Down south in neighbouring Tanzania, Julius Nyerere was the undisputed master of the spoken word. Nyerere employed his unmatched eloquence to cement national unity and inspire pride in citizenship – and the results show to this day. He would also frequently harangue wabeberu na wakoloni mambo leo (imperialists and neo-colonialists) with such wit and charm that they hardly noticed the insult.
General Idi Amin in Uganda was, of course, the champion buffoon – the complete opposite of the intelligently fluent Nyerere and the authoritatively eloquent Kenyatta.
Bind up nation's wounds
But what is it about oratory that gives it such seducing power over our minds?
Words delivered by a master orator have an unmistakable potency: their echo can linger for days – even years – in people’s hearts and minds. You can feel a flutter in your heart and tears well in your eyes. Such is the power of great oratory. Consider the opening in Abraham Lincoln’s Gettysburg Address: ‘Four score and seven years ago our fathers brought forth on this continent, a new nation, conceived in liberty, and dedicated to the proposition that all men are created equal.'
Or the closing paragraph in his Second Inaugural Address: ‘With malice toward none, with charity for all, with firmness in the right as God gives us to see the right, let us strive on to finish the work we are in, to bind up the nation's wounds, to care for him who shall have borne the battle and for his widow and his orphan, to do all which may achieve and cherish a just and lasting peace among ourselves and with all nationsWhen President Obama delivered his inauguration address, the expectations were off the charts. Here was a man who burst into the national stage and onward to the presidency by sheer force of eloquence. He eschewed his signature soaring rhetoric flourishes for a more earthly and sober speech. Some were disappointed. A professor of linguistics at the Berkeley School of Information said: "Obama is a great speaker. I just don’t think he’s a great orator."
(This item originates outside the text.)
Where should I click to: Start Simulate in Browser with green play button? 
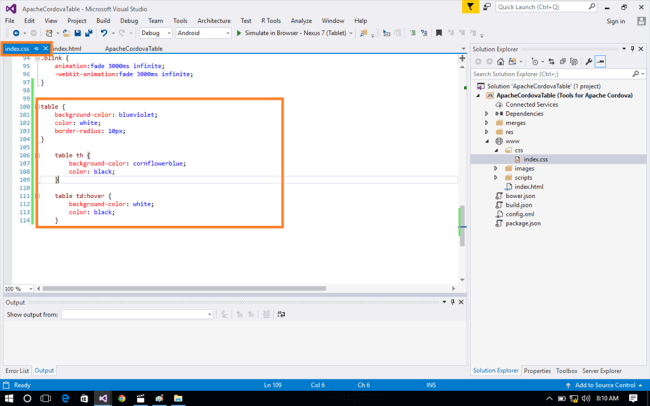tap(240, 33)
Part of the pressure on Obama comes from the legendary reputation of orators in the African American community – such as the incomparable Martin Luther King Junior.
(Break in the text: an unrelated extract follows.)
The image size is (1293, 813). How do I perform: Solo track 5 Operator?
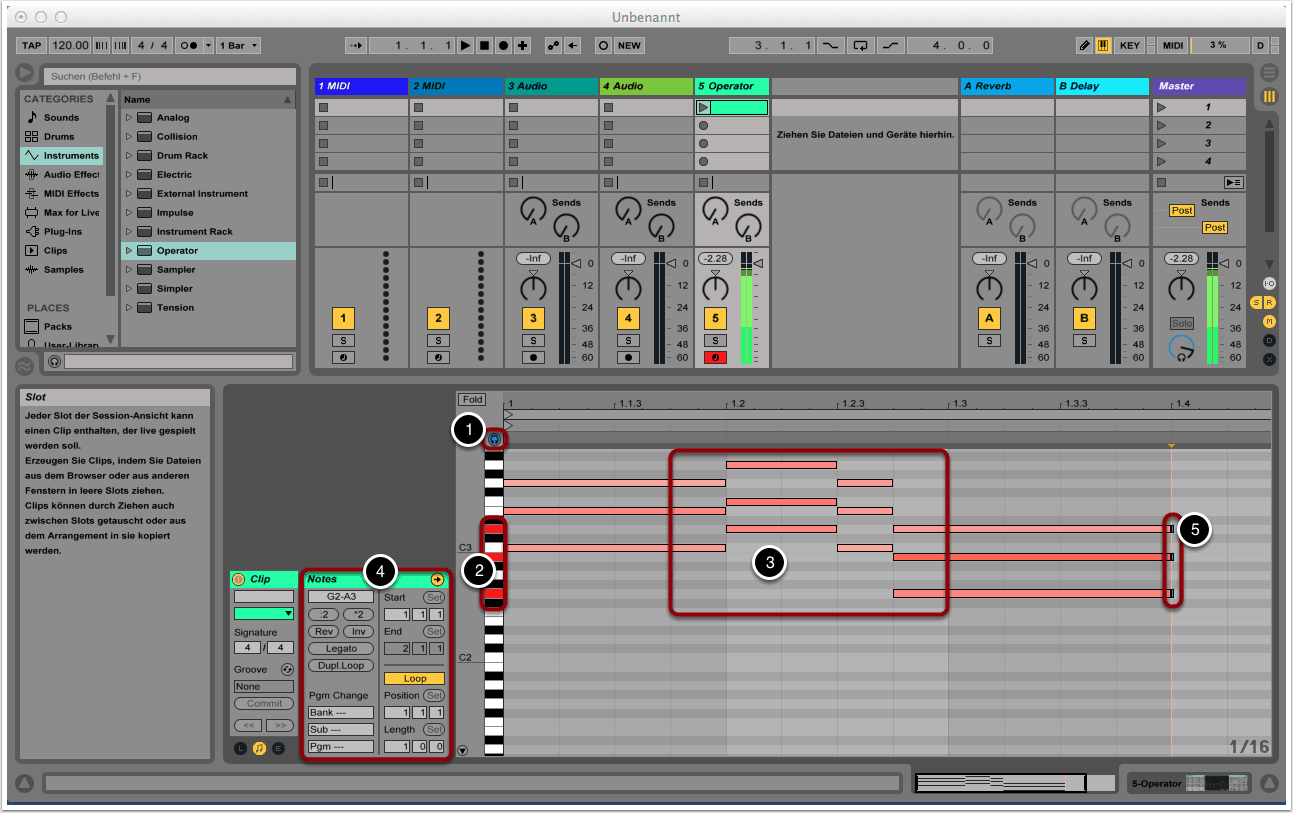pos(715,341)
Michael Eric Dyson, a professor of sociology at Georgetown University, reveals the secret of African American oratory: "Start low, go slow, rise high, strike fire and sit down."
This
dictum sounds simple, but it is not. The potency is not just in the
pace and modulation of pitch. It is especially the choice of words -
delivered in a calibrated, evocative, and rhythmic flow - that really
sets the speech on fire.
What
happened to eloquence in our land? For how long shall we endure bland
blather from our political leaders? Give us stirring and uplifting
speeches, if nothing else.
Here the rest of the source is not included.